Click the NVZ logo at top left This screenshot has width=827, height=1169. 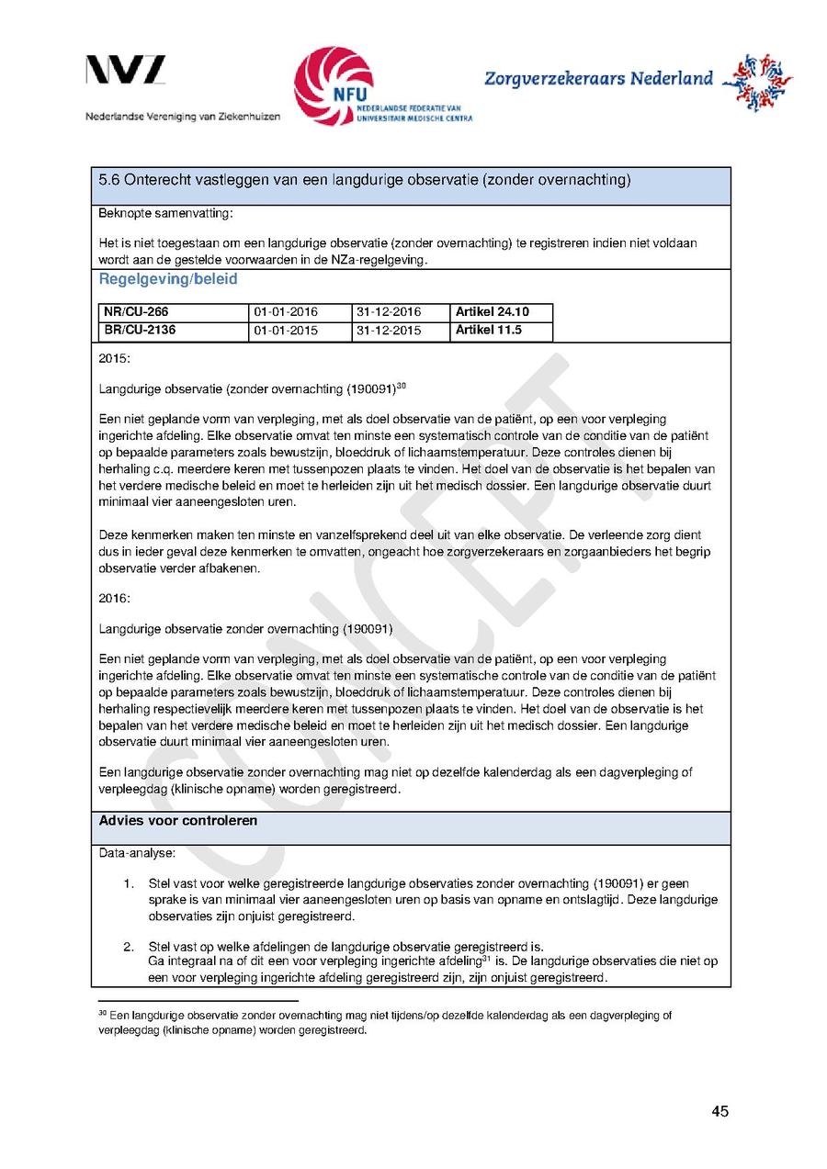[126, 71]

|---|

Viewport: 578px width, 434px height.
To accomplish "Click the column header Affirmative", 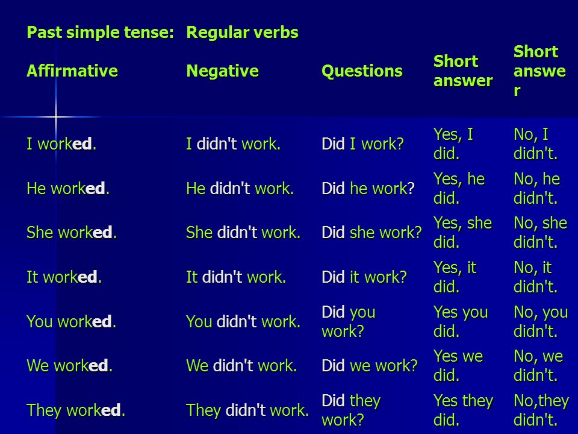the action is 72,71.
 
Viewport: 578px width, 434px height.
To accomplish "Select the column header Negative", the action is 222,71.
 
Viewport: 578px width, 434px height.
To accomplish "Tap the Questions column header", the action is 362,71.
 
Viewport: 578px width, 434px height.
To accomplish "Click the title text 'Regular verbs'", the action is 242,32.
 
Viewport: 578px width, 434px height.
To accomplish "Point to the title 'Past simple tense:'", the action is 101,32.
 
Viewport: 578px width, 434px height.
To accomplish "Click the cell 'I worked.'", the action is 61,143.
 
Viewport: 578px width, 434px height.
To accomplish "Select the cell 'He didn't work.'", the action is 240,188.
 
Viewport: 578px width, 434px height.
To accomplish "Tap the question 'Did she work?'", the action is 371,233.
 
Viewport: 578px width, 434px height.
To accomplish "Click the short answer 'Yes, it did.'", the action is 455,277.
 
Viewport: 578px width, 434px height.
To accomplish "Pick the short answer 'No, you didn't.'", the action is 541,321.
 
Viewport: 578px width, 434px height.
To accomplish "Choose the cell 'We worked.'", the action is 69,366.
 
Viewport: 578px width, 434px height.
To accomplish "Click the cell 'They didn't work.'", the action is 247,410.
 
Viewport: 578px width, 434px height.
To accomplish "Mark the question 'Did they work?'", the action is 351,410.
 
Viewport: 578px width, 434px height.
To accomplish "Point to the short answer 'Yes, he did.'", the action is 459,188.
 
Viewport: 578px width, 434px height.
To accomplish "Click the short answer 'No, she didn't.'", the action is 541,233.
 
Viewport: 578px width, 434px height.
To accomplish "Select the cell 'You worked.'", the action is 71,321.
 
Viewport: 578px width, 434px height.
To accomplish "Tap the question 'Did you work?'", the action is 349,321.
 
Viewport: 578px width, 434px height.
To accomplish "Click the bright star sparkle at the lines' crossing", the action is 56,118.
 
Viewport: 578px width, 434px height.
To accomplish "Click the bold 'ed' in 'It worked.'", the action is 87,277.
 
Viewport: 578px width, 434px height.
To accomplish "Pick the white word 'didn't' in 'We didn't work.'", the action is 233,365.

|---|

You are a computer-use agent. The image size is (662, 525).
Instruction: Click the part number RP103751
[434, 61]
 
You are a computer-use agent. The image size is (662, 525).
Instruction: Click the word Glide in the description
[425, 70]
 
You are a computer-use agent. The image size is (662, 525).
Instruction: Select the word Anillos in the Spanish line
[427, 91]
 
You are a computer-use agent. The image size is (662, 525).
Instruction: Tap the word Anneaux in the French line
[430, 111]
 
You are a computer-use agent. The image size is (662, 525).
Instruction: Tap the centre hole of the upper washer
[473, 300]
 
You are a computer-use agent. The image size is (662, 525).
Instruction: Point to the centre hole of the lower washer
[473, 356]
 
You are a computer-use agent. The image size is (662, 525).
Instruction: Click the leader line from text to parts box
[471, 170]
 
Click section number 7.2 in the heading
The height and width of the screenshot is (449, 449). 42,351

|---|

Problem requirements:
Find every line above that contains the word "Point", and copy each of those lines in full.

Expected output:
To accomplish "Point to the title 'Past simple tense:'", the action is 101,32.
To accomplish "Point to the short answer 'Yes, he did.'", the action is 459,188.
Instruction: Point to the centre hole of the lower washer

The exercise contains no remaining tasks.